[Dataset entries]
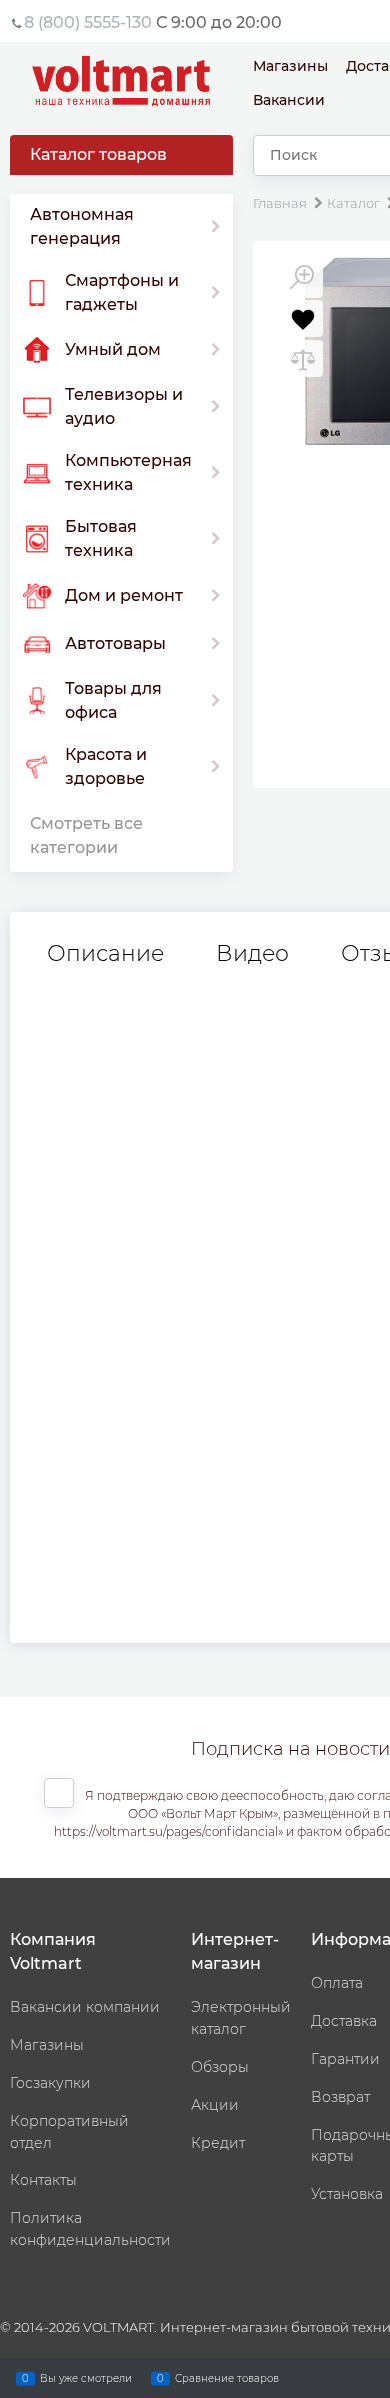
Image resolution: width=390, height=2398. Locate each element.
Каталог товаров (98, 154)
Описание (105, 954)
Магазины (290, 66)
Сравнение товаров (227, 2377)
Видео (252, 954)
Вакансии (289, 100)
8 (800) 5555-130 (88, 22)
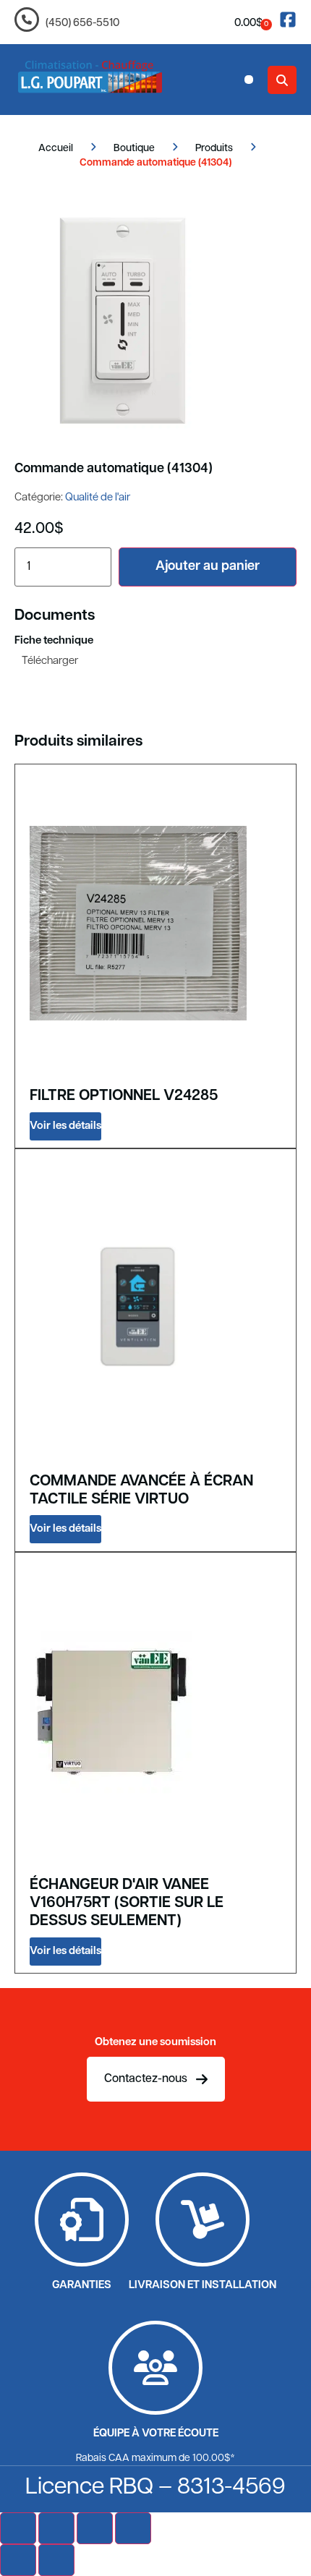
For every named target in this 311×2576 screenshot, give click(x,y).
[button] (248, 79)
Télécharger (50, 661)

Directions for this task: Make a copy of each line in the records that has the word "товаров".

Finished exercise:
Каталог товаров (98, 154)
Сравнение товаров (227, 2377)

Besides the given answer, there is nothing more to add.